Marriage between two fragile and extremely different, self-centered immature people came crashing in the tension amidst the most stressful moments. Yet, loyalty, a character quality  of Him, my teacher, who designed marriage,  taught us to hold on, to give grace, to love beyond our human capacity and to live in His power--by faith, by hope, by needing to believe that it all mattered.

Sweet memories and struggles, failures and victories shared, made our friendship grow in value. We had both traveled this impossible road, in different cities, sometimes different continents, cried, struggled, prayed and begged God for relief.

But, still we kept on, one step at a time in faith in the one who had placed these eternal, precious human beings in our hands, whose souls would have value through-out all eternity. These He entrusted to our hands, our hearts, our lives. And so, to honor Him, we pushed beyond the dark times and strained for the light--His light. Because we knew He had called us--He designed us to civilize, to impart wisdom, grace, righteousness and strength, even though we had to learn it as we went. But faithfulness pushed us along because we had pledged to Him our lives--all of our lives--and wanted to please and protect all that He entrusted into our hands.

And now we see the fruit. It did matter--this keeping going, straining to hold onto our ideals. Our children, yet growing, took into their very souls, our love, heart messages, sincere worship of Him, and are now living it out in their arenas against odds as they live their own impossible lives.

But the sharing of our failures and fears, the struggles, the inadequacies--these are what women long to hear--that they may know there is yet hope for them in the midst of their own impossible life.

It is out of learning to receive God's forgiving love amidst sin, grace and beauty in the mundane, seeing impossible prayer answered when hope was gone, living through all the thousands of mundane moments that I have a platform to minister--to reach out to others--out of compassion for what I have already struggled through--this is real ministry--not perfection but grace in my inadequacies, not performance, but believing in His ability to take my paltry offering and making it holy.

Often, even now, I wonder how I made it this far. Grace, all grace.
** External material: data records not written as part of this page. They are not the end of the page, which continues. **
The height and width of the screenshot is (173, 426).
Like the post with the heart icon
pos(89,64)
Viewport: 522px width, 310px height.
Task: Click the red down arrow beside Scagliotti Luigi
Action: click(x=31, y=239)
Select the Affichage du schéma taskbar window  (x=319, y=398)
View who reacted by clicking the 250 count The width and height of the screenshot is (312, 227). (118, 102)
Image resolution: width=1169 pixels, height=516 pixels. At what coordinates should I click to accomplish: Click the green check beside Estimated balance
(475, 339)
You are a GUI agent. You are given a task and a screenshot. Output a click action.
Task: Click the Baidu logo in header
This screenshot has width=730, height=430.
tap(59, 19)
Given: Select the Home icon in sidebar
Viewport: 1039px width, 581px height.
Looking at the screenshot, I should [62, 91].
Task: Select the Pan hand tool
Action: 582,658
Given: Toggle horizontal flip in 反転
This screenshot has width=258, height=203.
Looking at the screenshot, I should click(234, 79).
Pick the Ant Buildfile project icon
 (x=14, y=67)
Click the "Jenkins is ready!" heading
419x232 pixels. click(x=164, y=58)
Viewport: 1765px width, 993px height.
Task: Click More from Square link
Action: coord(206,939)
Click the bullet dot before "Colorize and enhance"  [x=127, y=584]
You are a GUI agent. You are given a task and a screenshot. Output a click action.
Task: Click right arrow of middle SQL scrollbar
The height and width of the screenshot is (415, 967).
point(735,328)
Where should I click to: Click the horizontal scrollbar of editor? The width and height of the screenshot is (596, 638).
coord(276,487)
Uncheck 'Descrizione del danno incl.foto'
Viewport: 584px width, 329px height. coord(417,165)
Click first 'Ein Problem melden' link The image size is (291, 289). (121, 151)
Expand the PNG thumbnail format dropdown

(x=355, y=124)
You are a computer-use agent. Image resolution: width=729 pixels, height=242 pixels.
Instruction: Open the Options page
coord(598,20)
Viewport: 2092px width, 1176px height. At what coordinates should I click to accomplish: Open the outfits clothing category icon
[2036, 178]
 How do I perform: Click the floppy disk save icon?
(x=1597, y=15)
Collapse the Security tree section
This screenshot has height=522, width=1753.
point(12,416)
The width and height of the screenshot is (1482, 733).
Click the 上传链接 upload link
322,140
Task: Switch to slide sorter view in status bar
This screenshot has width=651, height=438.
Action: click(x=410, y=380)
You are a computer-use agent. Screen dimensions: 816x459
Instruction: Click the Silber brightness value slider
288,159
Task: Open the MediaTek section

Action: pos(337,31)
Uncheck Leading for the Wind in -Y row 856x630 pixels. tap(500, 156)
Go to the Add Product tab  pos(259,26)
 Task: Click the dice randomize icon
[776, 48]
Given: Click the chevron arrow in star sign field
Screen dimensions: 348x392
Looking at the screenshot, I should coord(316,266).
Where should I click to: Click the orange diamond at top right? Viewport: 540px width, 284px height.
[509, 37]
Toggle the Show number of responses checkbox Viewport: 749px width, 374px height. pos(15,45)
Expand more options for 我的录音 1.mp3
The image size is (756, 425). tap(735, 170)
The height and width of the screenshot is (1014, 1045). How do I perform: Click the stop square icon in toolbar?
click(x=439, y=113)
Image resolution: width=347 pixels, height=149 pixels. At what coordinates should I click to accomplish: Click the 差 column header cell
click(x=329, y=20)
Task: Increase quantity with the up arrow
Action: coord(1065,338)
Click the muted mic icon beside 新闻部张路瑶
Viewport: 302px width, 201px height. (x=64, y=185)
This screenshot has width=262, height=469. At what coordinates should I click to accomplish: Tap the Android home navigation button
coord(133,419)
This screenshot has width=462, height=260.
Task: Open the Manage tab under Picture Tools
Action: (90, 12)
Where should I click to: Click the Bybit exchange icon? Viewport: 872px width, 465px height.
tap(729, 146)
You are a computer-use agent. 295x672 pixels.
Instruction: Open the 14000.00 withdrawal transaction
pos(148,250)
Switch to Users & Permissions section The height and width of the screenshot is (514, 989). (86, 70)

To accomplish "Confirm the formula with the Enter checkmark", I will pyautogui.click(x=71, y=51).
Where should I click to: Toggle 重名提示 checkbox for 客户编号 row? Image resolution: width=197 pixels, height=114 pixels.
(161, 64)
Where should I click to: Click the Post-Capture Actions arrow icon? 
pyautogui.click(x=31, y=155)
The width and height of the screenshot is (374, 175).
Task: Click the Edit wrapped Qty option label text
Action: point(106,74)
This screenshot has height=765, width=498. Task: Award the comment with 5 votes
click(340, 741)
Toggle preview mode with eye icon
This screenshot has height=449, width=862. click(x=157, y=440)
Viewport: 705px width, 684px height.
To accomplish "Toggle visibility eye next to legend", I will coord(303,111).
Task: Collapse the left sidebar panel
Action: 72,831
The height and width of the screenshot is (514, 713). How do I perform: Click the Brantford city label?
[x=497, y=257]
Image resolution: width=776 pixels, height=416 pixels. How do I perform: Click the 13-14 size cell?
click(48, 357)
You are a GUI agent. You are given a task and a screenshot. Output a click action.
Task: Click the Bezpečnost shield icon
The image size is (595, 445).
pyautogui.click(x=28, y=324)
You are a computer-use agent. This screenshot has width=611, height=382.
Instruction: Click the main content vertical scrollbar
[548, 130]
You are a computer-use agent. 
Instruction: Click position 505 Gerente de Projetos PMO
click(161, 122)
The danger of following any writer or speaker is that it is so very easy to imagine by the words they craft, that they are somehow anointed--they made it because they were more perfect or more mature--

In my case this is not true. I have sinned, yelled, struggled, feared, lived in darkness--yet, learning I was in a battle for souls, somehow I kept going one step at a time.

When I wrote Dancing with my Father, and studied the issue of Biblical joy, it somehow encouraged me to know that David, who penned, "In His presence is fullness of joy," is the same one who often despaired for his very soul. "Where are you, oh God? Why have you hidden your face from me."

Even Jesus himself was beset by sadness (a man of sorrows, acquainted with grief). He despised the shame he experienced when being spat upon, being manhandled, whipped, scorned--even while he was being perfectly obedient to God--he despised shame, cried for the death of a friend, was often (at least 3 times) trouble in His spirit.

So, though this life can seem to be difficult, relentless, and yes, impossible, we are in good company when we struggle. We have a high priest who prays for us. We have a sympathetic shepherd who experienced the same. Yet, this is our gift, that even as he stayed faithful amidst his battles for the sake of redeeming us, His children, so He will give us strength to stay strong, to serve and love, so that in pleasing Him, we may stay devoted to our own precious children. Grace to you precious ones through it all.